• _EXERCISE INSTRUCTIONS_
Scan the data for "accomplish" and copy the lines it appears in.

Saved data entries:
=== Begin Enclosure ===

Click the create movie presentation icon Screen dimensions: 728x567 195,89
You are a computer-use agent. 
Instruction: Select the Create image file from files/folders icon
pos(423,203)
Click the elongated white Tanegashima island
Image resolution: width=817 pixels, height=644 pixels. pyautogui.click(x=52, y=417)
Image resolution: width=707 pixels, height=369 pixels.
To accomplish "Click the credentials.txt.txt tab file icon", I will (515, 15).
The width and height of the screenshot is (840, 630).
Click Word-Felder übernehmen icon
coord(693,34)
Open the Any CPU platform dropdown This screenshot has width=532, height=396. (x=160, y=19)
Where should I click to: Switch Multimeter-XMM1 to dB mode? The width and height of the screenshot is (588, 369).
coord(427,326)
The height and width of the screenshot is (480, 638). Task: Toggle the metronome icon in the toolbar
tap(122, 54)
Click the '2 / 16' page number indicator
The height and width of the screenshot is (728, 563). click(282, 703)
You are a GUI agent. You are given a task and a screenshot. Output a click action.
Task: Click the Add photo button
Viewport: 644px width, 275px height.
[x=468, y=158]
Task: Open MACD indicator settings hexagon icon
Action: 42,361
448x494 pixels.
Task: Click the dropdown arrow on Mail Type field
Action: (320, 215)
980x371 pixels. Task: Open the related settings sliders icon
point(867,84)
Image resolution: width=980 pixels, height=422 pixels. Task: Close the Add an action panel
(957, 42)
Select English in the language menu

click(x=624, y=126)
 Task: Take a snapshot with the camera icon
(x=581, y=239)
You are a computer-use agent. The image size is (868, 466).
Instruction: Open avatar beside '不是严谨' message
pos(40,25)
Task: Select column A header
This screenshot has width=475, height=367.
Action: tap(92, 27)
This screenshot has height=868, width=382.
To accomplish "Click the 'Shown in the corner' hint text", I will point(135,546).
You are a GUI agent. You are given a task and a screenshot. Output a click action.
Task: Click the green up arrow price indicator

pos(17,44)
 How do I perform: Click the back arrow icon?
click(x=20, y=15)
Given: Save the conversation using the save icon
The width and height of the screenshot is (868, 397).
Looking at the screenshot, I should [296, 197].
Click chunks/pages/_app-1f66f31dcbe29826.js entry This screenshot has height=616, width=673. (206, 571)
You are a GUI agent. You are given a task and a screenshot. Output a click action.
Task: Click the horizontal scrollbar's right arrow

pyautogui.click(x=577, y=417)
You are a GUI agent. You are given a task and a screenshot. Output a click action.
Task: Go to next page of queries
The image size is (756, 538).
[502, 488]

=== End Enclosure ===

• _FINAL ANSWER_
To accomplish "Click the credentials.txt.txt tab file icon", I will (515, 15).
To accomplish "Click the 'Shown in the corner' hint text", I will point(135,546).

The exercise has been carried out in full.